Cast: Adrien Brody, Marcia Gay Harden, Christina Hendricks, Sami Gayle, Betty Kaye, Lucy Liu, Tim Blake Nelson, Louis Zorich, Bryan Cranston, Blythe Danner and James Caan
Written By: Carl Lund
Directed By: Tony Kaye
Running Time: 1 hour, 38 minutes
Release Date: April 25, 2011
MPAA Rating: Not Rated (it’s an “R” style, though)
In general, Detachment is a film about teachers. It’s also about how schools, and parents, fall short of what their kids need them to be. It’s filmed in almost a documentary style, which makes it feel even more like the truth.
Things are seen from the perspective of teachers. How parents and students treat them, how the administration devalues them, and the challenges of their home lives. It’s a film that is compelling, disturbing, and memorable.
Adrien’s Role: Henry Barthes
Henry Barthes (pronounced “Barth”) is a substitute high school teacher. He is dealing with the challenges of: his job, an underage sex worker he takes under his wing, a troubled teacher’s pet, his ill grandfather, and his tragic past.
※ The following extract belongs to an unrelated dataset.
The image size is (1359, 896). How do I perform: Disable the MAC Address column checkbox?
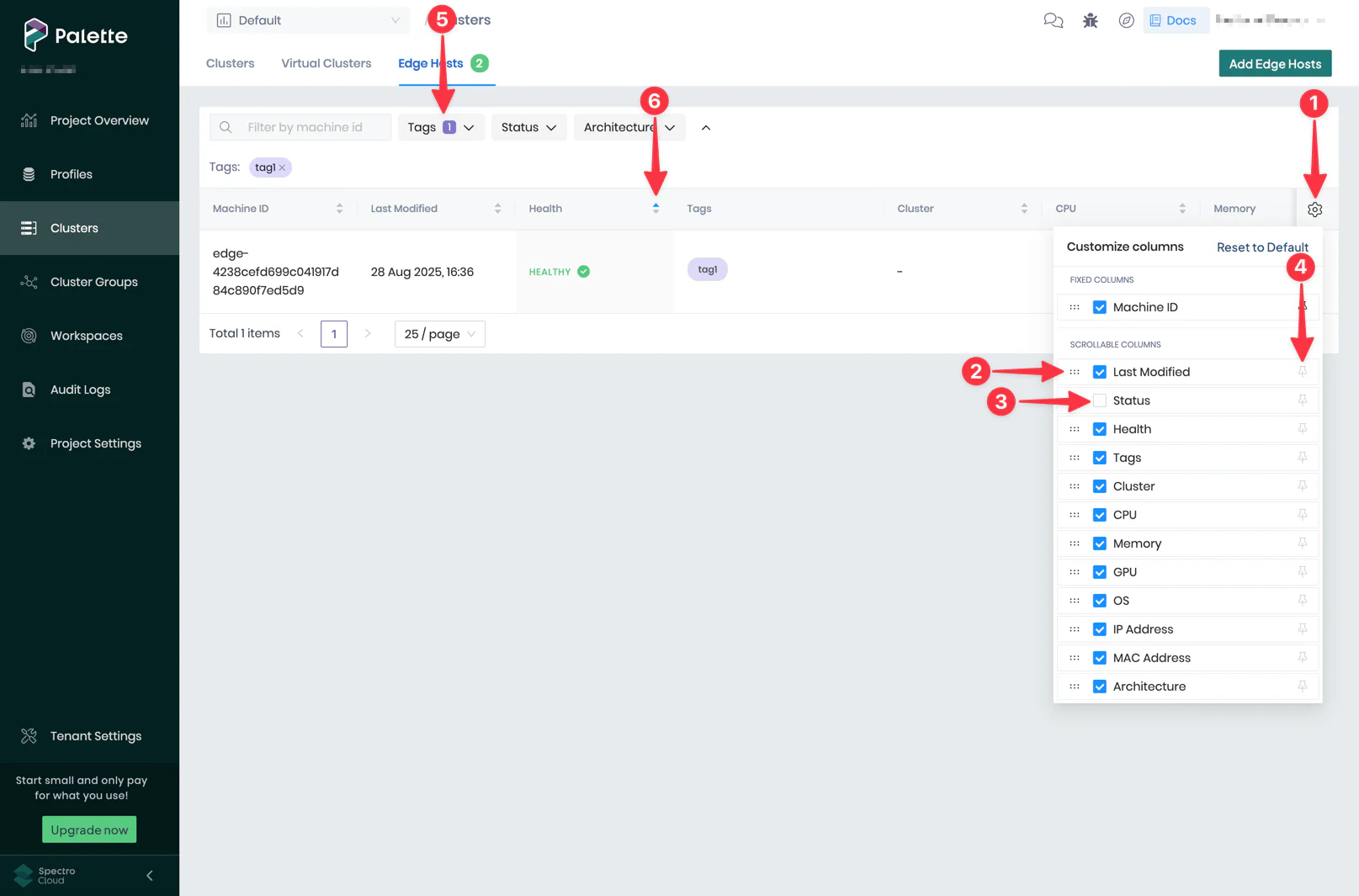(x=1099, y=657)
Adrien is so good in Detachment, it’s almost ridiculous. If this had been a more widely-seen movie, he probably would have received another Oscar nomination for it. His performance is subtle when needed, and intense where called for. Henry’s personality is complicated, to say the least. He straddles the line between caring, and trying not to care, and Adrien sells every bit of it.
When asked about his favorite work, or his underrated work, this movie almost always comes up. And for good reason.
Detachment is a must-watch for anyone interested in Adrien Brody’s work. It may be hard to watch at times, but it’s worth it for the overall experience. It really is one of his best performances.